-- DATA FOR REVIEW follows --

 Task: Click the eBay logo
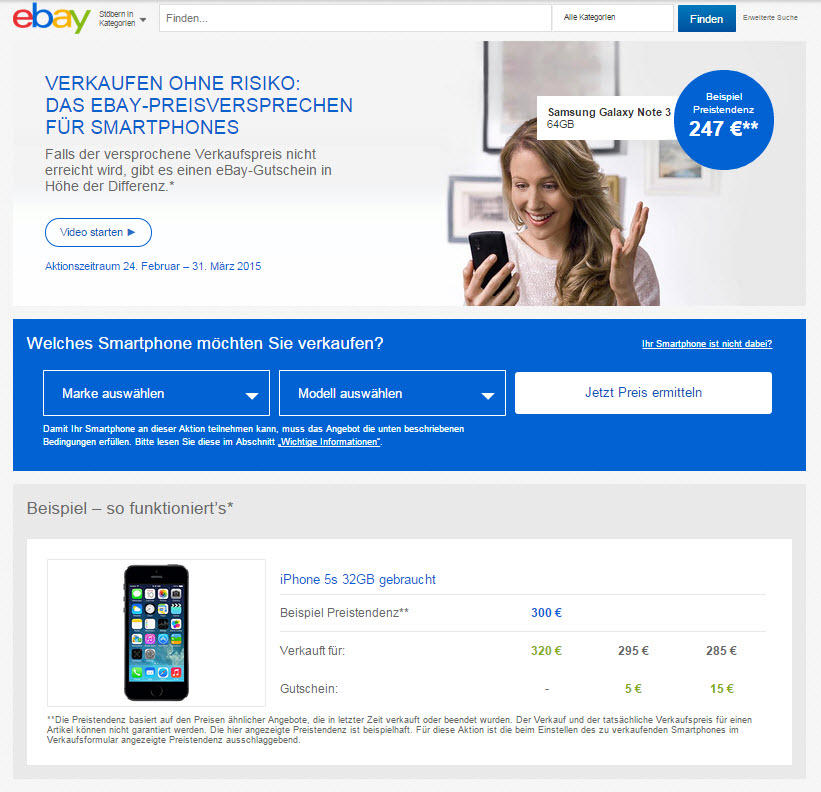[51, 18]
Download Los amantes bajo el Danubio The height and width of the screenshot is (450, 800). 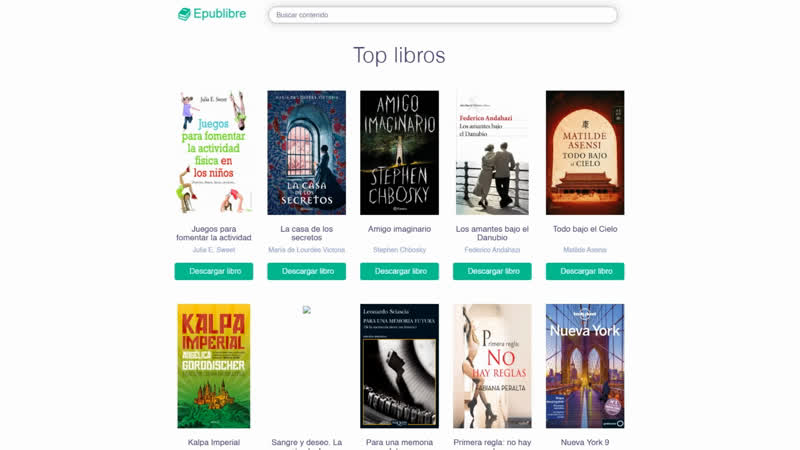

-- DATA FOR REVIEW concluded --
-- DATA FOR REVIEW follows --

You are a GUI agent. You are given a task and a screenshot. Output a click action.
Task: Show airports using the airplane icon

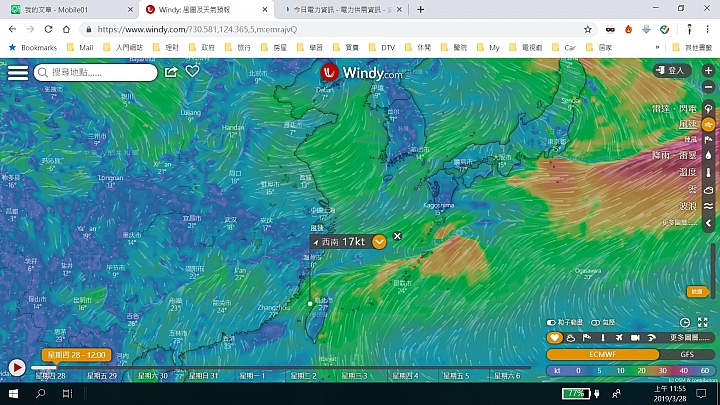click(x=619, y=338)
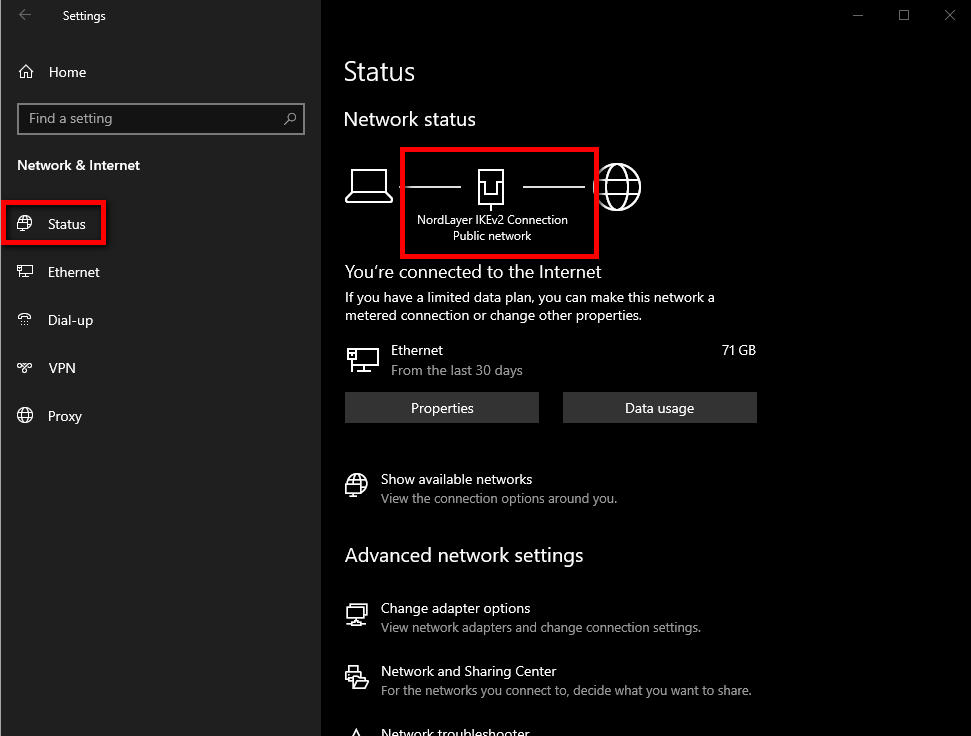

-- DATA FOR REVIEW concluded --
-- DATA FOR REVIEW follows --

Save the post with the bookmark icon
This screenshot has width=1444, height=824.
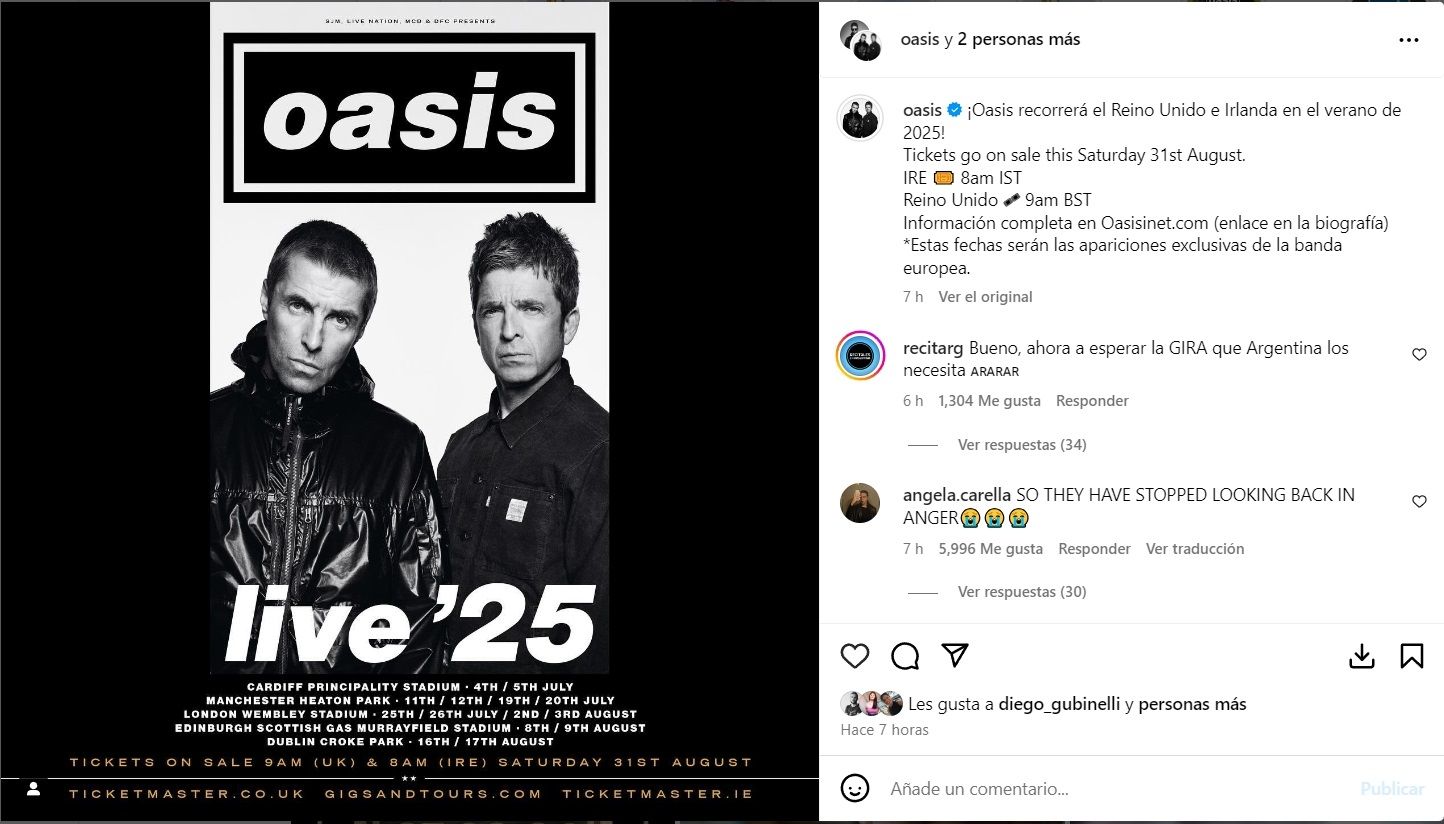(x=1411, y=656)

-- DATA FOR REVIEW concluded --

**ASSIGNED TASK:** In the listing above, find the line containing "Task: Click the eBay logo" and the line containing "Download Los amantes", then output those two lines and everything between them exactly as written, without the images.

**YOUR SOLUTION:**
 Task: Click the eBay logo
[51, 18]
Download Los amantes bajo el Danubio The height and width of the screenshot is (450, 800). 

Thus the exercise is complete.